Horlama kolay bir sağlık sorunu olmayabilir

Erişkinlerde horlamanın en sık nedeninin burun tıkanıklığı olduğunu söyleyen Yakın Doğu Üniversitesi Hastanesi Kulak Burun Boğaz Baş ve Boyun Cerrahisi Anabilim Dalı Uzmanı Prof.

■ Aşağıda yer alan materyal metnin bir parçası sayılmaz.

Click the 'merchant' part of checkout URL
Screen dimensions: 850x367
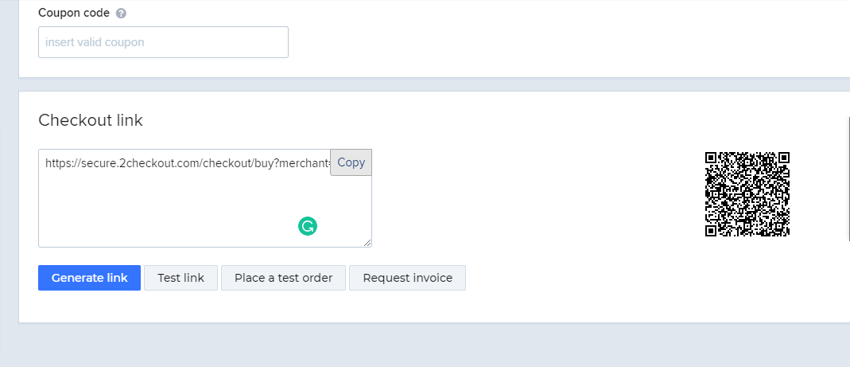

Horlama kolay bir sağlık sorunu olmayabilir

Erişkinlerde horlamanın en sık nedeninin burun tıkanıklığı olduğunu söyleyen Yakın Doğu Üniversitesi Hastanesi Kulak Burun Boğaz Baş ve Boyun Cerrahisi Anabilim Dalı Uzmanı Prof. Dr. K. Çağdaş Kazıkdaş, aynı zamanda kemik eğrilikleri, burun eti büyümeleri, allerji ve kronik sinüzitin de horlamayı etkileyen en sık nedenler arasında olduğunu belirtti. Bu sorunlara eşlik eden yumuşak ağız tadı, küçük dilin normalden artı büyümesi ve sarkması gibi sağlık durumu sorunlarının mevcut tabloyu ağırlaştıran nedenler olarak gösterilebileceğini söyleyen Prof. Dr. K. Modern Kazıkdaş, burundan ses tellerine kadar üstteki hava yolunu daraltan alerjik nezle, normalden büyük bademcikler, alt ve üst çenedeki yapısal anomalilikler, dilin fazla büyük olması gibi problemlerin de horlamaya sebep olabileceğini belirtti.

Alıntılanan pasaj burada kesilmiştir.